Repeat exactly, and only, the lines below starting at the line that contains "down payment (85, 561)" and ending at the line that contains "Privacy Policy (106, 2529)", inclusive of both.

[MATERIAL TO PROCESS — start]

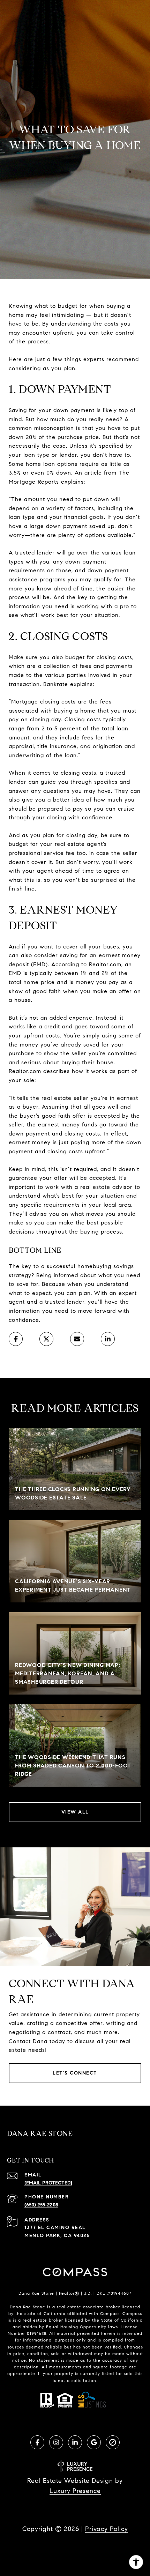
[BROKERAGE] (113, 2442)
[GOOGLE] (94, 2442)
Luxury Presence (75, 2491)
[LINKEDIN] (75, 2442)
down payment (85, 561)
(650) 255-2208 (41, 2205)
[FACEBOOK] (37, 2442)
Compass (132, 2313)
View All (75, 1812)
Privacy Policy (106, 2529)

[MATERIAL TO PROCESS — finish]
[MATERIAL TO PROCESS — start]

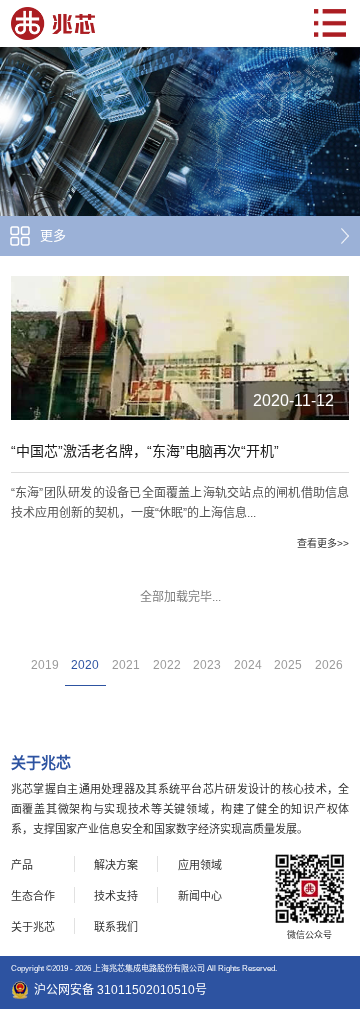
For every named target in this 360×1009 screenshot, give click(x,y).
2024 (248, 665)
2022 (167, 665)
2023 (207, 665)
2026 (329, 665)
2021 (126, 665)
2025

[MATERIAL TO PROCESS — finish]

| TASK RESULT |
down payment (85, 561)
(650) 255-2208 (41, 2205)
[FACEBOOK] (37, 2442)
Compass (132, 2313)
View All (75, 1812)
Privacy Policy (106, 2529)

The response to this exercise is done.